The Safdie brothers — two of the most distinctive American filmmakers to emerge in the past decade, anointed by critics as something like the next Scorsese or Ferrara — are obsessed with capturing a New York unseen by most moviegoers. Their breakout feature Heaven Knows What attempts to capture as faithfully as possible the interior lives and survival tactics of the city’s marginalized homeless population, while 2017’s Good Time unfolds in the deep parts of Queens where trains, tourists and camera crews rarely venture. 

Uncut Gems, Josh and Benny Safdie’s latest and most ambitious effort to date, is about another unseen New York — a city quite literally impossible for most of us to enter, an endless barrage of iron-clad doors, bulletproof glass and Upper West Side apartments accessible only to the tippy-top echelons of influence and power. This is a world that’s all about knowing the right people, who can let you in the right places, and there’s always another bouncer or buzzer or velvet rope to remind you of your shortcomings. And the only way to know the right people? Amassing massive amounts of financial capital.

The Safdies have found an ideal leading man in Adam Sandler, a performer as unhinged as the lifestyles they depict. Sandler plays Howard Ratner, a Midtown jewelry dealer desperately trying to keep it all together. He’s always three chess moves ahead while everybody else is playing checkers. But the only thing bigger than the rocks Ratner moves is his gambling addiction, and time is running out on the many debts he’s accrued.

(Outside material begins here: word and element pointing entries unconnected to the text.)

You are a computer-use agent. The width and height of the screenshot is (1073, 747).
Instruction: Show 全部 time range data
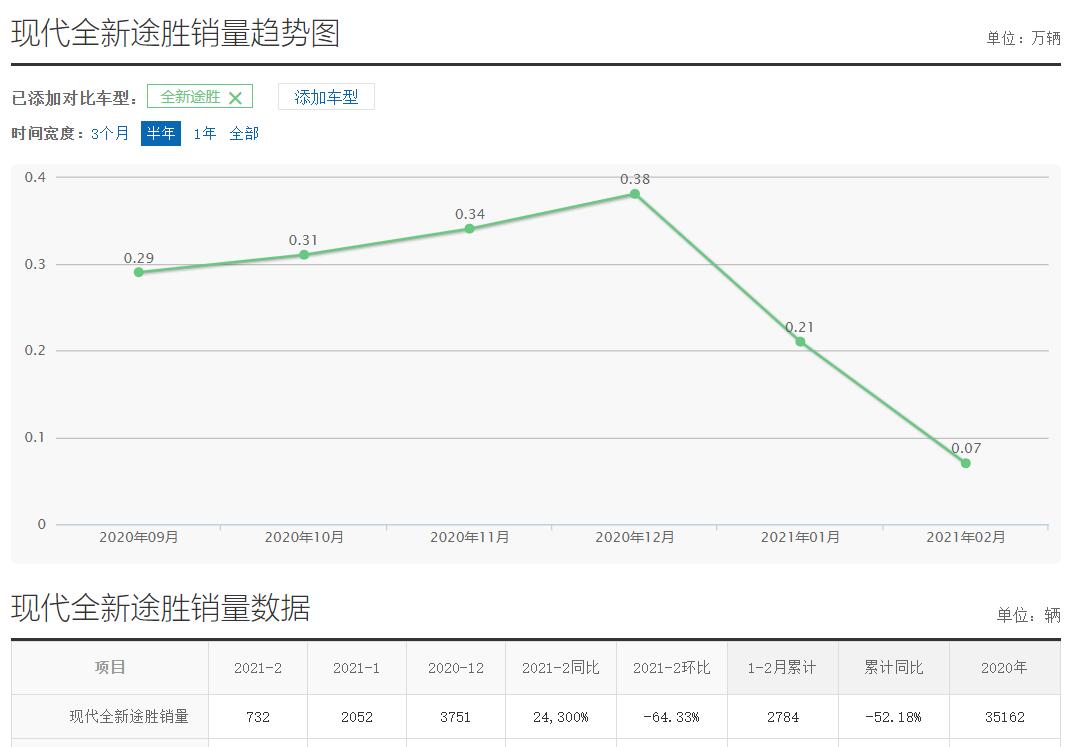[x=244, y=133]
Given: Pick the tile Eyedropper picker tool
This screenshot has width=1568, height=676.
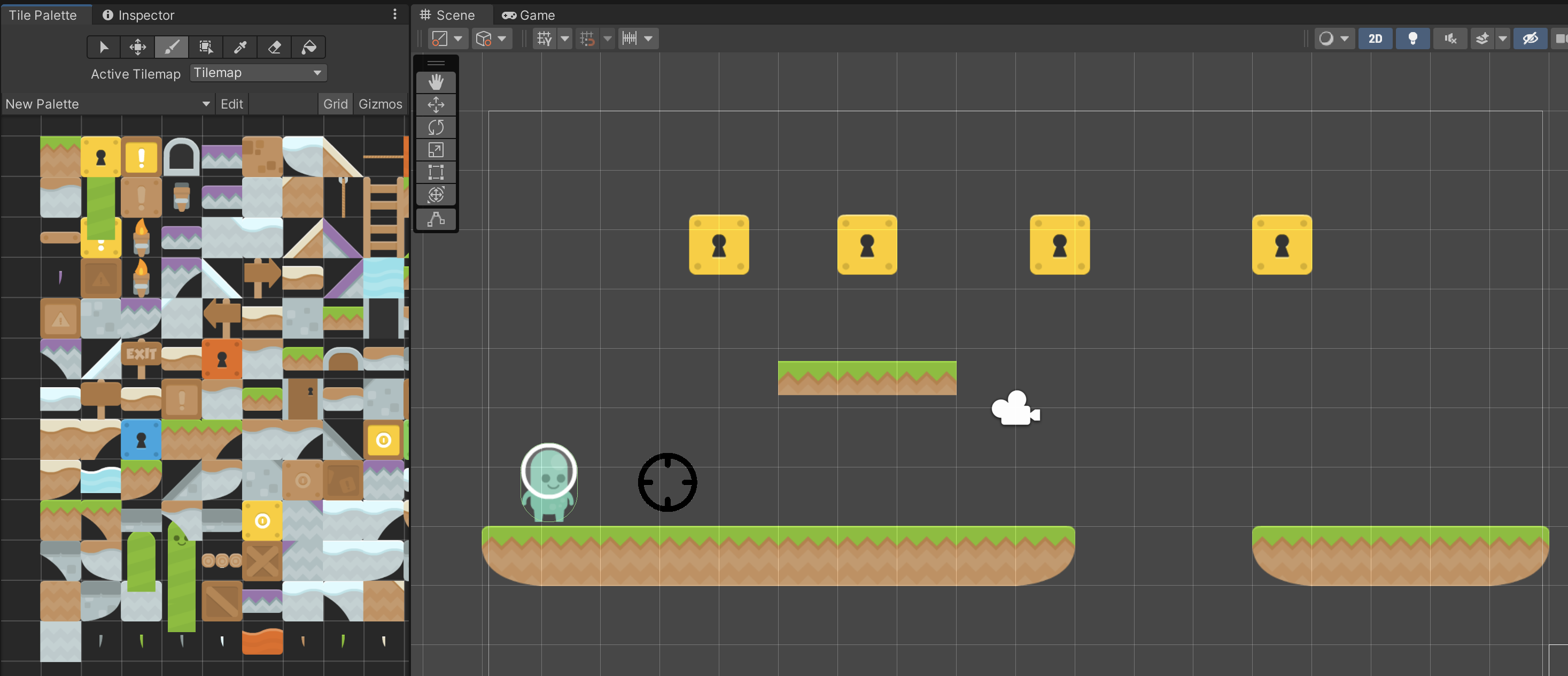Looking at the screenshot, I should tap(240, 47).
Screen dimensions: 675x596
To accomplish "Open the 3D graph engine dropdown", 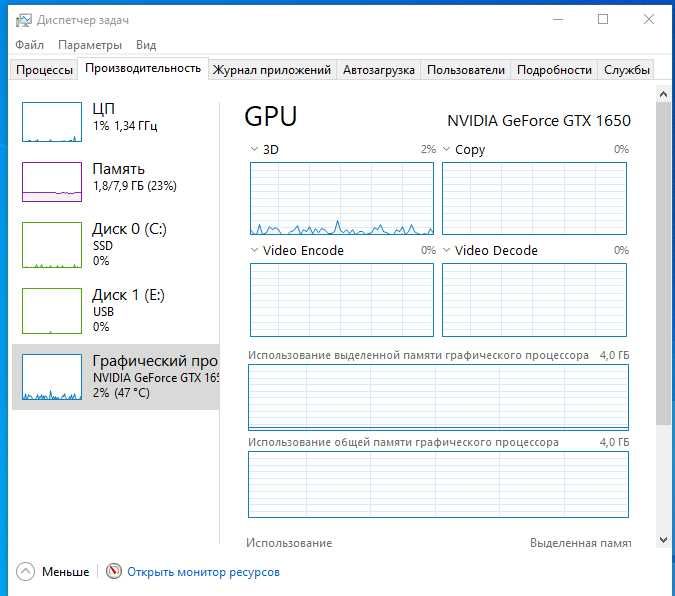I will pyautogui.click(x=254, y=149).
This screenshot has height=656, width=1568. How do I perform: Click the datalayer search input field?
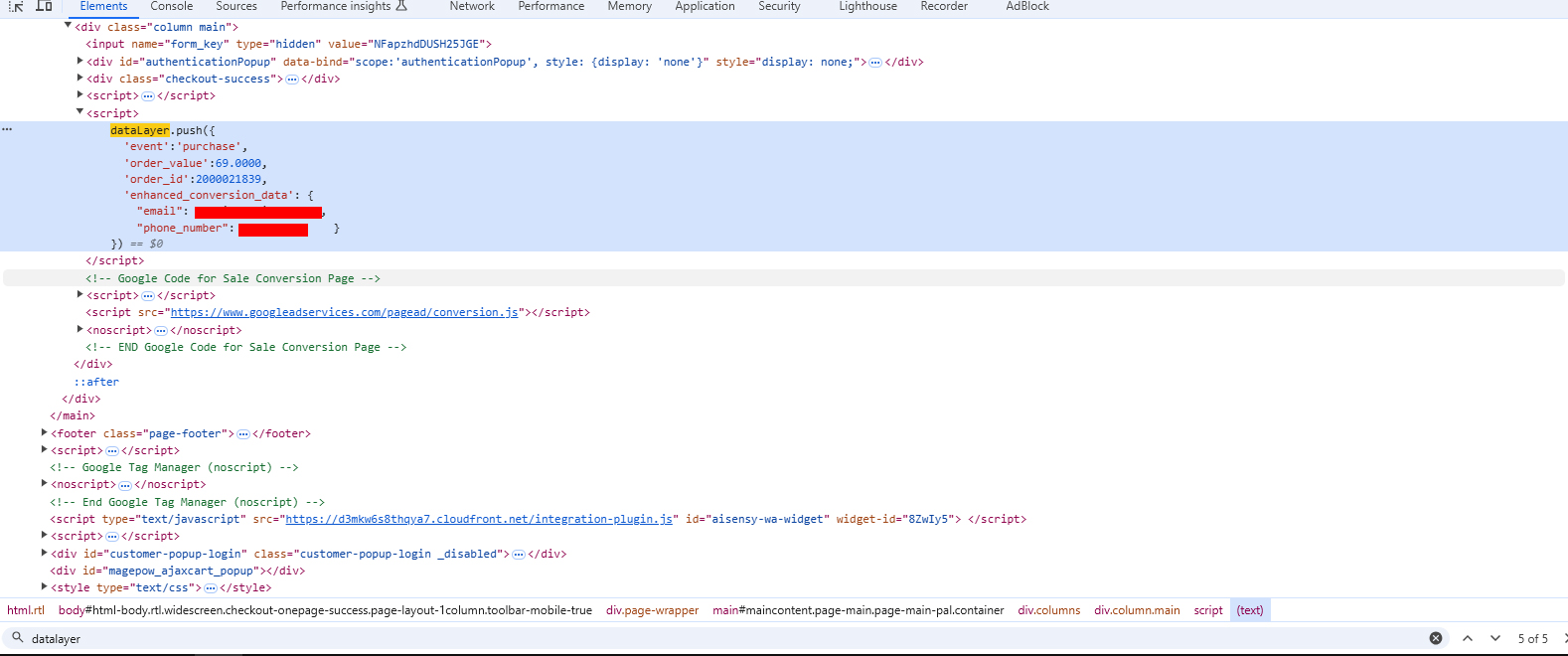[x=696, y=638]
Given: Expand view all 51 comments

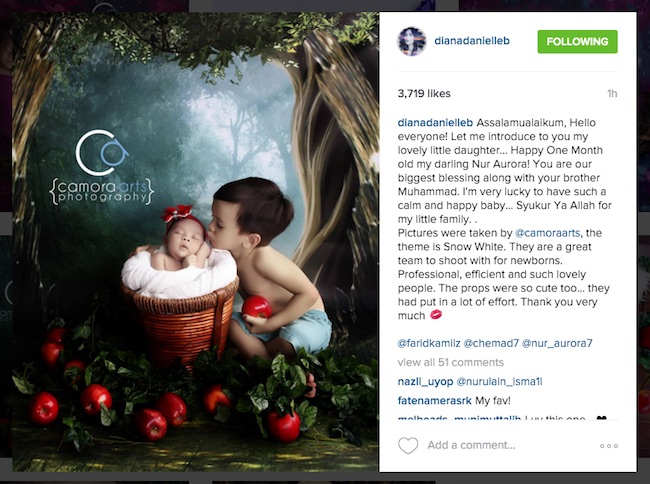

Our protagonist is a little bit like Jerry Lewis with a frustrated libido, his own development arrested while the rest of the world moves on. Sandler’s energy here is still deeply childish and chaotic, but for once, the rest of the world is in step with his tempo; it’s not that the Sandman is a chaotic center that threatens to destabilize society — it’s that society itself is chaos, and there is no center. Like a rare gem under the magnifying glass, Ratner is someone you can peer into but never really possess. The Safdies are less interested in emotion or internal motivation than they are in action and instantaneous decisions, frequently dumping their protagonists into situations with no room for thought or space for reflection, just the immediacy of the moment. Their movies are like a crowded city block, a constant gauntlet of elbows and no way out but forward. There’s hardly enough room to make a decision, let alone weigh all your options.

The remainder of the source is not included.